- TESTO ESTRATTO:
——

Rispetto alle società preborghesi, caratterizzate da rapporti di dipendenza personale, la società borghese costituisce certo un enorme progresso, poiché essa realizza per la prima volta l'indipendenza delle persone; senonché tale indipendenza è fondata, secondo Marx, sulla dipendenza dalle cose. Infatti, lo scambio mediato dal valore di scambio e dal denaro presuppone una divisione del lavoro assai avanzata e una dipendenza universale tra i produttori, e al tempo stesso il completo isolamento dei loro interessi privati, la cui unità e la cui integrazione reciproca esistono come un rapporto naturale al di fuori degli individui, indipendente da loro.

La necessità di trasformare il prodotto del lavoro in valore di scambio, in denaro, è dovuta al fatto che la produzione non è ancora direttamente sociale, né frutto dell'associazione, e che il lavoro non è ripartito in modo comunitario. Gli individui sono sussunti sotto il lavoro sociale, che pesa su di essi come una fatalità e un potere estraneo; la produzione sociale non è ancora subordinata a essi, che non possono trattarla come una forza e una capacità comuni. Gli uomini si rapportano gli uni agli altri solo attraverso lo scambio delle merci: cioè non si rapportano immediatamente, bensì mediatamente, poiché sono separati e divisi, atomi di una società intimamente scissa e dilacerata - e l'espressione tangibile di ciò è il denaro, che rende manifesta l'estraniazione degli uomini fra loro e la reificazione (Versachlichung, Verdinglichung) dei rapporti sociali.

Già nei Lineamenti fondamentali, dunque, Marx sviluppa la sua teoria dell'alienazione nella direzione del feticismo delle merci. Il feticismo delle merci è per Marx un fenomeno tipico della società borghese moderna e di essa soltanto. In questa società, infatti, il presupposto della produzione non è più la comunità, che organizza la divisione del lavoro e ne distribuisce direttamente i prodotti fra i suoi membri. Ciò avveniva, per esempio, nella comunità contadina patriarcale, dove filatura e tessitura erano in funzione dei bisogni della comunità, e tela e filato venivano ripartiti a seconda di tali bisogni: qui sia i lavori che i loro prodotti erano immediatamente sociali. 

Nella società borghese moderna, al contrario, la connessione sociale si realizza alle spalle degli individui, senza che essi la guidino consapevolmente. Qui gli uomini sono indipendenti, separati gli uni dagli altri, e si rapportano fra loro solo in quanto possessori di merci (sia come possessori dei prodotti del lavoro, sia come possessori del lavoro stesso, divenuto merce): si rapportano cioè non immediatamente, bensì mediatamente, attraverso lo scambio o il mercato. Qui dunque i rapporti fra gli individui appaiono per quel che sono: non come rapporti immediatamente sociali fra persone, ma come rapporti 'cosali', reificati, fra persone, anzi come rapporti sociali fra cose. Il concetto di feticismo è quindi esprimibile anche con la parola 'reificazione': e infatti Marx parla spesso di Versachlichung o di Verdinglichung.

——

- MATERIALE ESTRATTO:
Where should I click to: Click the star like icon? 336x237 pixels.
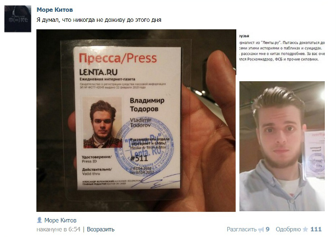[x=305, y=229]
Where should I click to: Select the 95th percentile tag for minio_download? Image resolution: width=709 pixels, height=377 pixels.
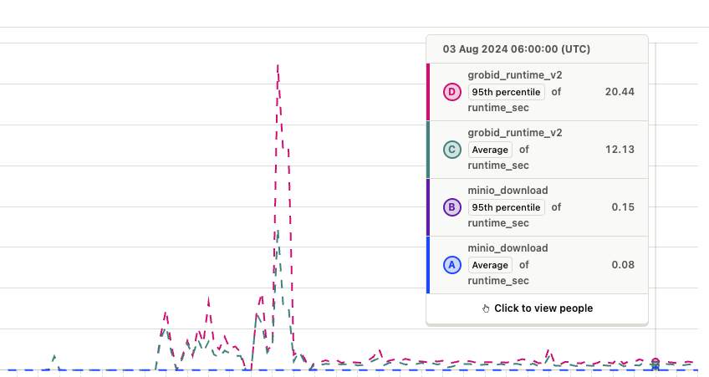[506, 207]
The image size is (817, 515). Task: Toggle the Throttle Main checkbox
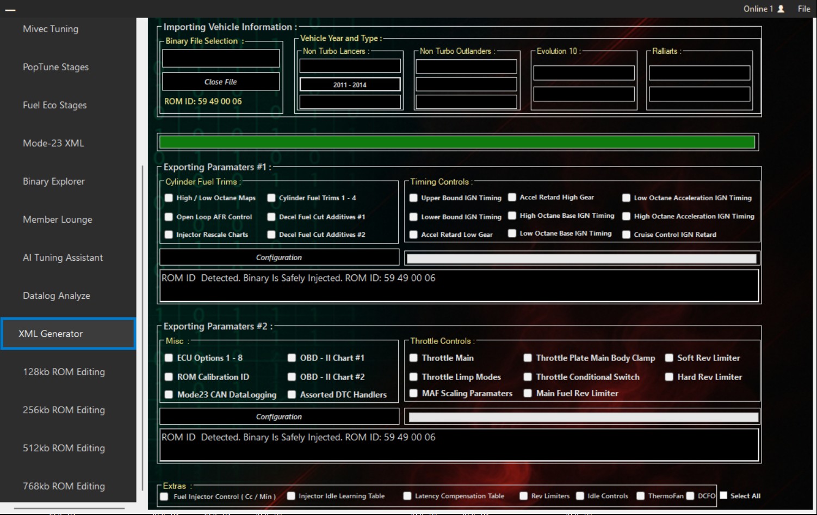click(x=413, y=358)
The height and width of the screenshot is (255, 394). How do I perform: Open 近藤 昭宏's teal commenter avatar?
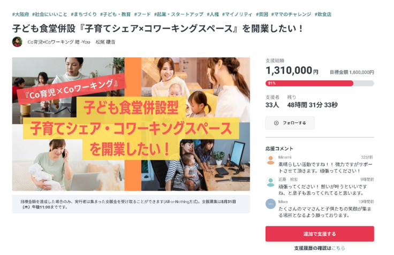(x=271, y=182)
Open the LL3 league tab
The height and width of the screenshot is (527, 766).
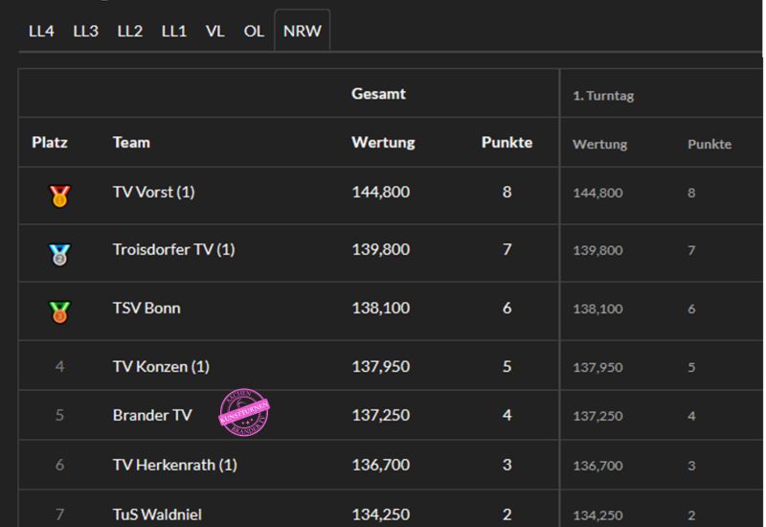(x=85, y=31)
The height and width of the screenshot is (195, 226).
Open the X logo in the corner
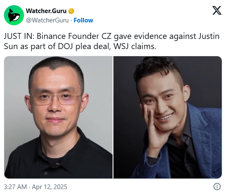pyautogui.click(x=217, y=11)
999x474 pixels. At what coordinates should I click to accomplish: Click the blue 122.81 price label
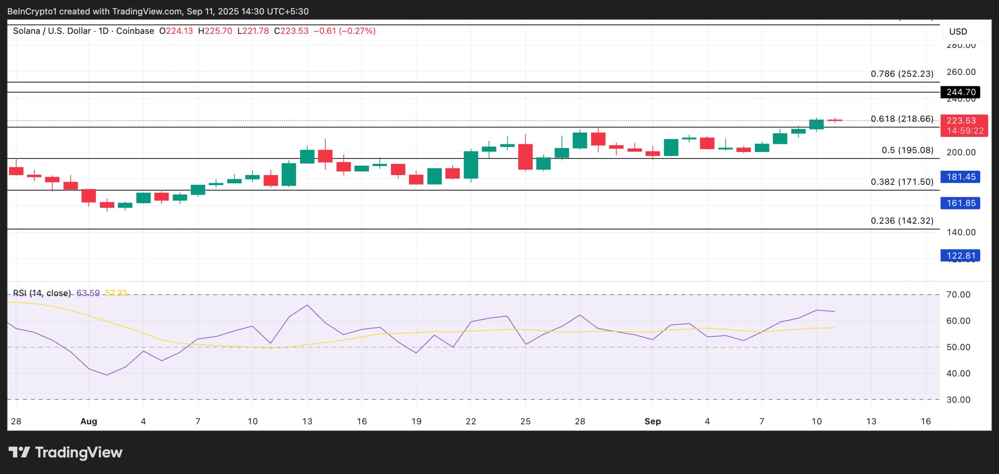click(960, 255)
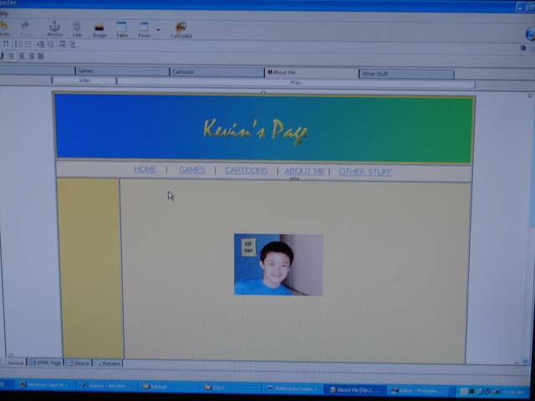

——

- ISTRUZIONI:
1 – Nel testo sul feticismo delle merci, nell'esempio della comunità contadina patriarcale, quali lavori e quali prodotti vengono nominati? Elencali tutti.
2 – Prosegui il testo sul feticismo delle merci dal punto in cui si interrompe.

- RISPOSTE ATTESE:
1 – Lavori: filatura, tessitura. Prodotti: tela, filato.

2 –
Appare evidente la profonda affinità (che pure è stata contestata da alcuni interpreti) fra il concetto di feticismo delle merci, sviluppato nel Capitale, e il concetto di alienazione sviluppato nei giovanili Manoscritti economico-filosofici. Feticismo o reificazione significa infatti che il rapporto sociale fra i produttori è divenuto "un rapporto sociale fra oggetti esistente al di fuori dei produttori". Ma poiché le merci si scambiano sulla base di una uguale quantità di sostanza valorante o lavoro astratto contenuto in esse, e d'altra parte le grandezze di valore variano continuamente, "indipendentemente dalla volontà, dalla prescienza e dall'azione dei permutanti", per questi ultimi "il loro proprio movimento sociale assume la forma di un movimento di cose, sotto il cui controllo essi si trovano, invece che averle sotto il proprio controllo" (v. Marx, 1867-1894; tr. it., vol. I, pp. 88 e 91).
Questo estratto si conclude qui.